While Obama's jobs plan has provided a fresh boost for Democratic messaging, the key unifier for the Caucus is still opposition to the GOP, one House Democratic aide said.
"We will take this jobs plan over the GOP's non-existent job plan any day of the week," the aide said. "House Dems have been beating the drum on jobs for a while and we are very happy the president has joined the fight."
Republicans dismissed the jobs package Tuesday as politicking instead of a serious plan to get something done.
Senate Minority Leader Mitch McConnell (R-Ky.), after holding his fire for days, ripped the plan. "All he's doing is just proposing a hodgepodge of retread ideas aimed at convincing people a temporary fix is really permanent ... and then daring Republicans to vote against it," McConnell said.

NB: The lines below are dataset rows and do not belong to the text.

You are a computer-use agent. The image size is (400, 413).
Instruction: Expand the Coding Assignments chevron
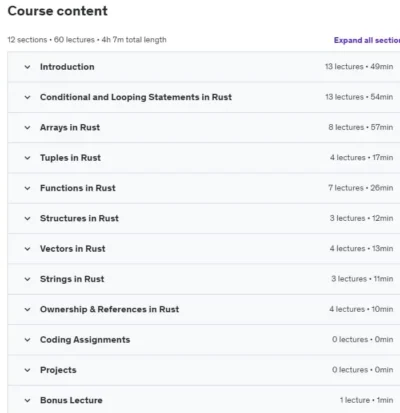coord(27,340)
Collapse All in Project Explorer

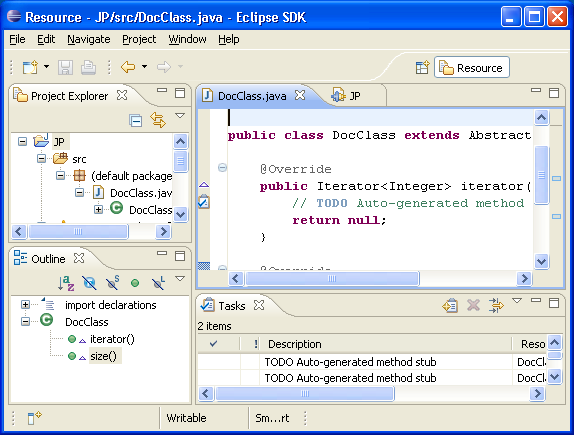click(135, 120)
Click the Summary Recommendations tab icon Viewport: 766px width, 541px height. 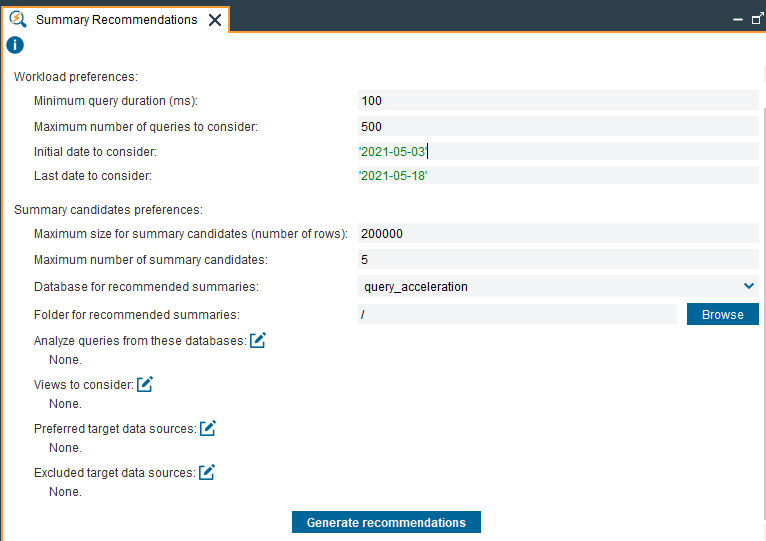pyautogui.click(x=18, y=19)
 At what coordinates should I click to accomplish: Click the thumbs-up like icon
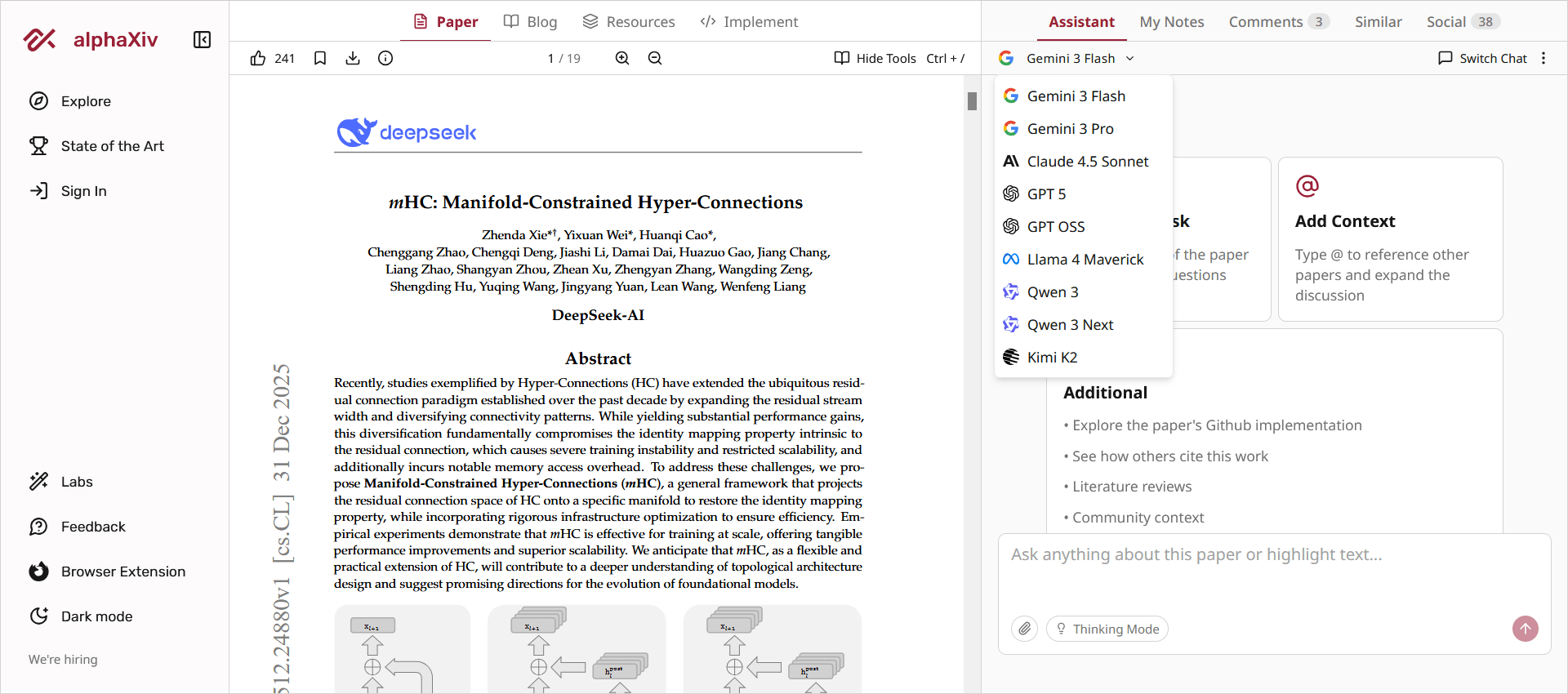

"You gotta look at it as a campaign document," said Sen. Chuck Grassley (R-Iowa), noting that the president gave a speech talking all about bipartisanship and is now making campaign-style speeches across the country.
Grassley predicted that whatever happens would ultimately be done via the super committee.
Sen. John Kerry (D-Mass.), a member of the panel, predicted that pieces of the jobs agenda would make it into an overall package. Kerry noted that many on the panel want to go well beyond the $1.5 trillion goal set in the legislation that created the committee: "I don't think anybody expects it to pass en bloc. So I think the issue is going to be, what parts, if any of it, are going to be cherry-picked."
Meredith Shiner contributed to this report.